Yet I’m inclined to read studies like these as “foot-in-the-door” examples pointing, along with a broad range of other research—including the situationist and heuristics and biases literatures, not to mention anthropological work—toward a view of human functioning that may not be so friendly to some traditional views of the rational animal. Perhaps it will turn out that healthy human functioning quite fittingly involves very substantial nonrational, even counter-rational, influences on cognition and behavior—and not just regarding pedestrian activities where (direct) rational control would obviously be inefficient, but in core areas of life, including setting our priorities. Depending on how the details work out, one could imagine such a picture of human life sitting rather poorly with standard issue Aristotelian, economic, and other views of the good life. (It perhaps bears mentioning that this hardly means denying an important role for rational processes in human life. The question is whether they play the roles required by our theories etc.)
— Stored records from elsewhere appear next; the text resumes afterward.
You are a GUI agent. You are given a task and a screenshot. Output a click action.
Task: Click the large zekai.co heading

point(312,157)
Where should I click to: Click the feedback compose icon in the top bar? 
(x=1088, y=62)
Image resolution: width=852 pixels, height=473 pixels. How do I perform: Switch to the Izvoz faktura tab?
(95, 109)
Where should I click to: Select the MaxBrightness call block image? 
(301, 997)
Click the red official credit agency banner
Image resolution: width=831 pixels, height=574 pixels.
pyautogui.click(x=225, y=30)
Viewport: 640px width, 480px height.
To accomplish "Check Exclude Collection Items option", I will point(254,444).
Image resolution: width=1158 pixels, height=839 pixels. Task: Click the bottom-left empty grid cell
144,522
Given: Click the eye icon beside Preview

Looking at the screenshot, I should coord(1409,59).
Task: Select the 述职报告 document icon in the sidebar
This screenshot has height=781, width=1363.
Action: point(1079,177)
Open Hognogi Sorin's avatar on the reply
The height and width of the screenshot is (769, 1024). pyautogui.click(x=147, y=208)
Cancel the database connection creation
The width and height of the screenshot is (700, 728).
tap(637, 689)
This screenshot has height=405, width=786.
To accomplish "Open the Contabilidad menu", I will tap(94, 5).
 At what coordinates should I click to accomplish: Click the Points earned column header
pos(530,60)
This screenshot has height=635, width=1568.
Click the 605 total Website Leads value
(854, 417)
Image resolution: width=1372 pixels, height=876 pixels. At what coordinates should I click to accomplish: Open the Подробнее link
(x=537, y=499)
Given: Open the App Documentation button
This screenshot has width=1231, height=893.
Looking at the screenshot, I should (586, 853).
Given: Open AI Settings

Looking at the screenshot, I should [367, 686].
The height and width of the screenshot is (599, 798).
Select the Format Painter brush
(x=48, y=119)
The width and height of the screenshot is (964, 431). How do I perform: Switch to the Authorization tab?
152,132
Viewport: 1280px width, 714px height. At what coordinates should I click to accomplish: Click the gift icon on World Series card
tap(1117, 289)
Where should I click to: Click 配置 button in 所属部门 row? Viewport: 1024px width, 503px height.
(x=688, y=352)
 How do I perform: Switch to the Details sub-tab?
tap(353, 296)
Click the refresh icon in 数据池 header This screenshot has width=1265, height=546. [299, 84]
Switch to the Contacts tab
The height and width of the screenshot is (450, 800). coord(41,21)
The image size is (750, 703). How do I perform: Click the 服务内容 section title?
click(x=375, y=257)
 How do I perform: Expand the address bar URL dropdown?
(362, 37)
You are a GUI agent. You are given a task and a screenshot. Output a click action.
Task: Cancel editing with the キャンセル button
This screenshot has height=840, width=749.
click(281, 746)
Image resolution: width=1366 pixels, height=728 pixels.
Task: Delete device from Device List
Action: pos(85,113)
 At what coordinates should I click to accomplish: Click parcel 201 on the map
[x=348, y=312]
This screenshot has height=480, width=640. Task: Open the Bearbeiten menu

This is all highly speculative, of course. The point I want to make here is just this: it will probably be hard to assess the threat these studies pose to our self-image without developing, at least in part, a positive account of human functioning. Even a long list of provocative studies can usually be dismissed piecemeal. But such a dismissal is much harder to pull off if, looking at many lines of research across disciplines, we arrive at a plausible psychological framework on which those results should be *expected*. (And better yet, prove not to be a bug, but a feature—a way it is actually good for people to be.) I suspect that framework will, in good measure, vindicate Doris’s hunch. And it may not be all that depressing either.